__RECORDS FOR THIS TASK__
____

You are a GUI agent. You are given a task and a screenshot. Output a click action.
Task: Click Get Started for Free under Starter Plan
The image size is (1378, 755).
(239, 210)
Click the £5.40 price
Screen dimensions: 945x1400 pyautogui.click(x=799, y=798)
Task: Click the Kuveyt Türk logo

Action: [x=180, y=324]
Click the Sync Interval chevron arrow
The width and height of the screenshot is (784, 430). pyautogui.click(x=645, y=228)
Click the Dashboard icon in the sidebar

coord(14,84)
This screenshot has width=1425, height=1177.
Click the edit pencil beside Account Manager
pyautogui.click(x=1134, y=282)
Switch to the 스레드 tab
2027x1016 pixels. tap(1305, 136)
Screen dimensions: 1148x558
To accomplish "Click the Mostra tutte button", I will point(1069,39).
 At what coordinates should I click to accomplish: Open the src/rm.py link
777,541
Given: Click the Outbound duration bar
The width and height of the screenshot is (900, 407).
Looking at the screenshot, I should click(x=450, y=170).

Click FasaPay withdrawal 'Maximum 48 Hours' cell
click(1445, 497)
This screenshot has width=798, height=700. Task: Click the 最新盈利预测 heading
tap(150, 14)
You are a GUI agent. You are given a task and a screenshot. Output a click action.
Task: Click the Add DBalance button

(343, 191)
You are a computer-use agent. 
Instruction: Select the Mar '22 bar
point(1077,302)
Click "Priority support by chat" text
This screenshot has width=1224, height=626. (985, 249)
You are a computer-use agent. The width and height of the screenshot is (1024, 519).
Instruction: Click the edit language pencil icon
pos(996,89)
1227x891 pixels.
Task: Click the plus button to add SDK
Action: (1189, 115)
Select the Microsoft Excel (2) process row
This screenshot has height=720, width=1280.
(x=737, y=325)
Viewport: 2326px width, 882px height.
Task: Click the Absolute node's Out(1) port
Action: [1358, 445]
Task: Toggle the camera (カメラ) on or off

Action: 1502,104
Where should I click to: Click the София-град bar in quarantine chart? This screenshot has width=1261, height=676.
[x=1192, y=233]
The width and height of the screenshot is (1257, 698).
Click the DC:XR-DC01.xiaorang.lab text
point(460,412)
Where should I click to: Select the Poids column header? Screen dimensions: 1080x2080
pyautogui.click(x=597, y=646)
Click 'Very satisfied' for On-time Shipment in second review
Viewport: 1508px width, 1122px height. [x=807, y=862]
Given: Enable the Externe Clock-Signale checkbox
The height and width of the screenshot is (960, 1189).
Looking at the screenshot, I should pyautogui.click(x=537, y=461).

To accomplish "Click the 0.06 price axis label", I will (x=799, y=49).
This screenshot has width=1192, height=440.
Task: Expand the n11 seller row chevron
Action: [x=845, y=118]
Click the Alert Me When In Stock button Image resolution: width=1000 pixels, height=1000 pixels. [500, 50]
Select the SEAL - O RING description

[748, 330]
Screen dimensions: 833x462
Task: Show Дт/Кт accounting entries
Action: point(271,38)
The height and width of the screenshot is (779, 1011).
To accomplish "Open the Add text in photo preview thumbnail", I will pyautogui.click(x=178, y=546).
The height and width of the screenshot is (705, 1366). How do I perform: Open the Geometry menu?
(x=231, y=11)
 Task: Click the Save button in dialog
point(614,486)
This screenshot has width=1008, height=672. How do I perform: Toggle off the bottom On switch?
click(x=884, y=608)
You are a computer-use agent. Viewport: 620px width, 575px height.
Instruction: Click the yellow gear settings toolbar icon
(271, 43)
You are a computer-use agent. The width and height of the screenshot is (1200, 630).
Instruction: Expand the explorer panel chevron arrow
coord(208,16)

____

__WHAT YOU NEED TO DO__
Whenever a line of the material above contains the string "agent", copy that line out.

__REPLY TO THE TASK__
You are a GUI agent. You are given a task and a screenshot. Output a click action.
You are a GUI agent. You are given a task and a screenshot. Output a click action.
You are a computer-use agent. 
You are a computer-use agent. The width and height of the screenshot is (1024, 519).
You are a computer-use agent. Viewport: 620px width, 575px height.
You are a computer-use agent. The width and height of the screenshot is (1200, 630).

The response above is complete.